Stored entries

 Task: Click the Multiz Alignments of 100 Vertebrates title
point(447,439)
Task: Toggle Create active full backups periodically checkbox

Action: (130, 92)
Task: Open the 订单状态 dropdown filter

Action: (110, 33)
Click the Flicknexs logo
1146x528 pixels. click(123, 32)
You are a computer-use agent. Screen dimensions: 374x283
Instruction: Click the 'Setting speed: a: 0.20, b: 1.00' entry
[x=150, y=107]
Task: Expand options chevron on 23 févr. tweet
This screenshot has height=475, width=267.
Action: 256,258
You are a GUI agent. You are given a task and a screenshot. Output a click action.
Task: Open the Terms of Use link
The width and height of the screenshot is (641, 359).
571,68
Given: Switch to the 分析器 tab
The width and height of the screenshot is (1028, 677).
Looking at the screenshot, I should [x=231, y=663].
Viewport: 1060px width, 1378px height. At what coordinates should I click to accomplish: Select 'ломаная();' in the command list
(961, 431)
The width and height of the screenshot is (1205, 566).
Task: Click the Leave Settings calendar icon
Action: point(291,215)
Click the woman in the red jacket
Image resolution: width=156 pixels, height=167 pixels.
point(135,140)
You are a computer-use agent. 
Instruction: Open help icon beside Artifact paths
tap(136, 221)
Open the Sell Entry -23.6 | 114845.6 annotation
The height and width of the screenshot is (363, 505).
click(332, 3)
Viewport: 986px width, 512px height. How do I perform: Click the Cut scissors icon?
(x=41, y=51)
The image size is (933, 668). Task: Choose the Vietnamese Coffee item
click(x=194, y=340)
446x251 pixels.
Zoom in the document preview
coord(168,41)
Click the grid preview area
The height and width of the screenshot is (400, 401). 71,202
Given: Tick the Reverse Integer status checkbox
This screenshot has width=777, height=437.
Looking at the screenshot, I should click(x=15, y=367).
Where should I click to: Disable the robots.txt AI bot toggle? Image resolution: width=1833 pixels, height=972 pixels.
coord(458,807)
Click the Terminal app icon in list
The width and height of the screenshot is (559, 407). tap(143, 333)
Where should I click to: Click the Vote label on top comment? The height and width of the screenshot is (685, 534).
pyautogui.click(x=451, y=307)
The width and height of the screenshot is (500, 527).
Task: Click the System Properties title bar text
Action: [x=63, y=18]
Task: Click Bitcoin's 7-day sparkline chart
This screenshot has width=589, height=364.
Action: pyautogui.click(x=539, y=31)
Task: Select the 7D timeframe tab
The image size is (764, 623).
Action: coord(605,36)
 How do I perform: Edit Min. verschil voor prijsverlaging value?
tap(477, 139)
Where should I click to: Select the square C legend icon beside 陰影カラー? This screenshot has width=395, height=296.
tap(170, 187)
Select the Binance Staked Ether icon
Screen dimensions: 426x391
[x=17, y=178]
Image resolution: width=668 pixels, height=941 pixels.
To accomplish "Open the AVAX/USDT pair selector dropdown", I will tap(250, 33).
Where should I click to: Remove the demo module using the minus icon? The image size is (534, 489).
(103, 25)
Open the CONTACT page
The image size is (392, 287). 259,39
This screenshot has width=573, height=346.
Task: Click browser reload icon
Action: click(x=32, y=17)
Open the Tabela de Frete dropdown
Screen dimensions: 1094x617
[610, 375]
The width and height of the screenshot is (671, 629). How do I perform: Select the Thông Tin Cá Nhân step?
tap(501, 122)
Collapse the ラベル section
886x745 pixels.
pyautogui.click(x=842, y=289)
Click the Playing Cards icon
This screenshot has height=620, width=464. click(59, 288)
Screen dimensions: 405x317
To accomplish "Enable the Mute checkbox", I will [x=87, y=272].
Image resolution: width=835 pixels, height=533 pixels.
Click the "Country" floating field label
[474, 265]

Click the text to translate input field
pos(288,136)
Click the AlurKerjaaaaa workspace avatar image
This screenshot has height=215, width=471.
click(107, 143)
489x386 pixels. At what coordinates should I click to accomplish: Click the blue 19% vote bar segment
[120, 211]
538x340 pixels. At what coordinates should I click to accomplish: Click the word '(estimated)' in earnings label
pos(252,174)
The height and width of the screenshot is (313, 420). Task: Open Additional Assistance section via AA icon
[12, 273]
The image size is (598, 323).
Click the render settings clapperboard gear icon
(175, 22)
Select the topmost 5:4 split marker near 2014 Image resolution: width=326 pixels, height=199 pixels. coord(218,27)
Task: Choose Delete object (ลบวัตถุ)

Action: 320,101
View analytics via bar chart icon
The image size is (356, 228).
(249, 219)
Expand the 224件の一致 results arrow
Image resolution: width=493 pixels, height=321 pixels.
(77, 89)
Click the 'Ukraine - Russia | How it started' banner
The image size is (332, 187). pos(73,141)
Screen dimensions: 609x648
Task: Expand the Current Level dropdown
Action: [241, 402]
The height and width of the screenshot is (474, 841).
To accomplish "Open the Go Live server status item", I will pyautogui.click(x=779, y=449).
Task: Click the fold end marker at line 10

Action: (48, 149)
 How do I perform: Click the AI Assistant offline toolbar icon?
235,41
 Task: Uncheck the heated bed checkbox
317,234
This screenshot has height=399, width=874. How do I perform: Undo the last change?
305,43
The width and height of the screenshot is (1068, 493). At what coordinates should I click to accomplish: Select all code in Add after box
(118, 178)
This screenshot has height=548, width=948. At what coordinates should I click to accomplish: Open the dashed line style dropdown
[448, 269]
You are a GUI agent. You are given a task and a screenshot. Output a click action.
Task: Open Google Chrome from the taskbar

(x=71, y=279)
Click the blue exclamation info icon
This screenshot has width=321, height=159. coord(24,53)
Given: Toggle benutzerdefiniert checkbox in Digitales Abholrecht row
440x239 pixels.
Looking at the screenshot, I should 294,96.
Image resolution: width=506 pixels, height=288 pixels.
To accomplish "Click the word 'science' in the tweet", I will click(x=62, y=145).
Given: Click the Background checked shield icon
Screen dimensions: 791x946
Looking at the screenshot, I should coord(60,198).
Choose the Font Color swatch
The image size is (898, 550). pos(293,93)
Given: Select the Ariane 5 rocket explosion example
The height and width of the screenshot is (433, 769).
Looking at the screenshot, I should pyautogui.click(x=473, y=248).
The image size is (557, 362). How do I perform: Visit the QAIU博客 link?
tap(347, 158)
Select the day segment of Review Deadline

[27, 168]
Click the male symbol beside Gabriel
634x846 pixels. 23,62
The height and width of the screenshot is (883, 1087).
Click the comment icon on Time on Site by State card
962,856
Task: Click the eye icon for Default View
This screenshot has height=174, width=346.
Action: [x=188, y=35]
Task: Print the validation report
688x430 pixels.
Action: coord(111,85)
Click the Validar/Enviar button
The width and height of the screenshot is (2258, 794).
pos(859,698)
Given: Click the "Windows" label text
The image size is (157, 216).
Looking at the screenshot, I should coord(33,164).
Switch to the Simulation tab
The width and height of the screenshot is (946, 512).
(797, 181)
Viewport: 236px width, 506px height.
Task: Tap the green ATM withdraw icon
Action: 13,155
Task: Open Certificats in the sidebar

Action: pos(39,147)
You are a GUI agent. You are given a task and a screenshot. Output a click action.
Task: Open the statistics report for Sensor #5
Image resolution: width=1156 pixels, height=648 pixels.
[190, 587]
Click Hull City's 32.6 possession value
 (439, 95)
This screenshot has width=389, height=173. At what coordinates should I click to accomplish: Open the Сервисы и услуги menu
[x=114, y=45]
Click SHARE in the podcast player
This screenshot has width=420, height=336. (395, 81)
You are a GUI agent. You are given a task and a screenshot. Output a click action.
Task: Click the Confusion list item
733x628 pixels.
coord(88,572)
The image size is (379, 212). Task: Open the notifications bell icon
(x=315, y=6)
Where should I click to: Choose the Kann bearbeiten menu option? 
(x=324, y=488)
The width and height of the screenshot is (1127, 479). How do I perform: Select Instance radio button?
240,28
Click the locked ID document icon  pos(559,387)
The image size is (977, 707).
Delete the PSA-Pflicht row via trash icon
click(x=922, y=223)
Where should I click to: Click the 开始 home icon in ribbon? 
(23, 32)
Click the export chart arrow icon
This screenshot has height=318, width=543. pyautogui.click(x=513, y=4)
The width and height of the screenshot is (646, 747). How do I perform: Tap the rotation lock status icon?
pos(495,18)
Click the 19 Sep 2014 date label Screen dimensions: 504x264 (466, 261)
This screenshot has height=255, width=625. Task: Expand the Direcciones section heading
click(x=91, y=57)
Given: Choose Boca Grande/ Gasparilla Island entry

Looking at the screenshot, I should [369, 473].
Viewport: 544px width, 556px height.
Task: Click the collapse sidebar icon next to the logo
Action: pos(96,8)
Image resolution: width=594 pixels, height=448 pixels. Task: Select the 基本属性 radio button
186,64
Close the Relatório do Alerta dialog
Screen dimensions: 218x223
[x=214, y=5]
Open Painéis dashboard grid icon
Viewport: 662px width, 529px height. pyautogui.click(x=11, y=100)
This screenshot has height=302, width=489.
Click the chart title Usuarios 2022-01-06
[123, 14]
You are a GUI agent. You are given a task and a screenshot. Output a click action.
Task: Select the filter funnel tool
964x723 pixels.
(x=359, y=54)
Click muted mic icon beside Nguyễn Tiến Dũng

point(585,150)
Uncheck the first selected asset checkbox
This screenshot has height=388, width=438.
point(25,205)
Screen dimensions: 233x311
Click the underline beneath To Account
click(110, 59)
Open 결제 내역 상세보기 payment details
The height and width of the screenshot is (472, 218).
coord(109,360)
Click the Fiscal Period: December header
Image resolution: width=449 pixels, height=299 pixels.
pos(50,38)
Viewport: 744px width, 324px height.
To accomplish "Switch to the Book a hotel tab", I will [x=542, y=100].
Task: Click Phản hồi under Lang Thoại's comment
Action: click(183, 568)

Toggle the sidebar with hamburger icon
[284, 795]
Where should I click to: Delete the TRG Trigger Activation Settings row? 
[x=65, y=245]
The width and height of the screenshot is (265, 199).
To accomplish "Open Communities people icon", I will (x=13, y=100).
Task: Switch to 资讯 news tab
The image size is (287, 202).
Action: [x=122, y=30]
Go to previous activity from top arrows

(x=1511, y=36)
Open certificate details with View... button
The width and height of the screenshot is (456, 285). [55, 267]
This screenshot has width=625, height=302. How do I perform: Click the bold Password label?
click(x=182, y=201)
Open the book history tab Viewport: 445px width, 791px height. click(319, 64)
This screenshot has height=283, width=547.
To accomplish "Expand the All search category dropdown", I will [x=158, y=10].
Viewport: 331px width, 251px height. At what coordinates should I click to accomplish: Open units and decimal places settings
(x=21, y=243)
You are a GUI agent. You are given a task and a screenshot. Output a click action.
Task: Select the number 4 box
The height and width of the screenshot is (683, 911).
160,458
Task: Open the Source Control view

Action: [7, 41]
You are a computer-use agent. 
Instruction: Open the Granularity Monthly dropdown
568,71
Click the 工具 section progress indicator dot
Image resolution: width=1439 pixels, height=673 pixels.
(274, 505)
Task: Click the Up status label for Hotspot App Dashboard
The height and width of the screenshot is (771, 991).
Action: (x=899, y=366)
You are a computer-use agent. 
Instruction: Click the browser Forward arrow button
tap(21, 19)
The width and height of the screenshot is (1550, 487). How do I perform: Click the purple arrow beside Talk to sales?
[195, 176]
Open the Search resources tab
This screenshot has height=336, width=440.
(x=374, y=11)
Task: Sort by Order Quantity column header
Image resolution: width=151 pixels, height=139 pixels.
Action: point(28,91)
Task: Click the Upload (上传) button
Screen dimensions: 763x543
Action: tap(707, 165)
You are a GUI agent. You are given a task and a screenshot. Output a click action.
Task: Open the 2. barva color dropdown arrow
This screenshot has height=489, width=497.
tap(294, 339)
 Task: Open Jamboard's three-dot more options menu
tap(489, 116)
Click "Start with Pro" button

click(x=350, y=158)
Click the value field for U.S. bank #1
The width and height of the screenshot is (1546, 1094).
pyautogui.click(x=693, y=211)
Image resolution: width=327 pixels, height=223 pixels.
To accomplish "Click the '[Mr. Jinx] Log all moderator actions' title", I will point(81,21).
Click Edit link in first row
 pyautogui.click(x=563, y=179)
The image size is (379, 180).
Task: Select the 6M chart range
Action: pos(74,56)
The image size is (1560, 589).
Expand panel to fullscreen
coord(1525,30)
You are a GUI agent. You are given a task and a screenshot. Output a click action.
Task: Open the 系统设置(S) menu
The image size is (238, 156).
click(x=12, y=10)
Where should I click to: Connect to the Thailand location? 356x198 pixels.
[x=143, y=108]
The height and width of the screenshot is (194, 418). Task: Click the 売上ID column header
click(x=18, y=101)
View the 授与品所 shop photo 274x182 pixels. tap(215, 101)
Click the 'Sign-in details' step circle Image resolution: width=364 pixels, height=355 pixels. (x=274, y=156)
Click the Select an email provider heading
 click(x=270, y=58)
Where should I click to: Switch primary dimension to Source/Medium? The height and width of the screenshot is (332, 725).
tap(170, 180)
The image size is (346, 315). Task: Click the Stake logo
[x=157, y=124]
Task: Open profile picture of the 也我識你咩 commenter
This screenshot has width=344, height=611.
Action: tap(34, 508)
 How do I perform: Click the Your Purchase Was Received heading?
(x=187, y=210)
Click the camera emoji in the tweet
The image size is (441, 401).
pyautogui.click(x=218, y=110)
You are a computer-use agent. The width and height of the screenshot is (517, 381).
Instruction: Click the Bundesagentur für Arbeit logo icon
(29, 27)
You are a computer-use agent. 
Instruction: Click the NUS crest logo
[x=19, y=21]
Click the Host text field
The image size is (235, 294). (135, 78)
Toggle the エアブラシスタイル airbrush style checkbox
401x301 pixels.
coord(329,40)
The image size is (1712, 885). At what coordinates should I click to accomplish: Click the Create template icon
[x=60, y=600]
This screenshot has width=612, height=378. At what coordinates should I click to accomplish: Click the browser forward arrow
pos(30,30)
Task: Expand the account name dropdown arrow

Description of the task
Every line above from the line with "The image size is (238, 156)." to the line with "Click the 'Sign-in", both included, must be reproduced exactly, and no other line may appear.

Answer space
The image size is (238, 156).
click(x=12, y=10)
Where should I click to: Connect to the Thailand location? 356x198 pixels.
[x=143, y=108]
The height and width of the screenshot is (194, 418). Task: Click the 売上ID column header
click(x=18, y=101)
View the 授与品所 shop photo 274x182 pixels. tap(215, 101)
Click the 'Sign-in details' step circle Image resolution: width=364 pixels, height=355 pixels. (x=274, y=156)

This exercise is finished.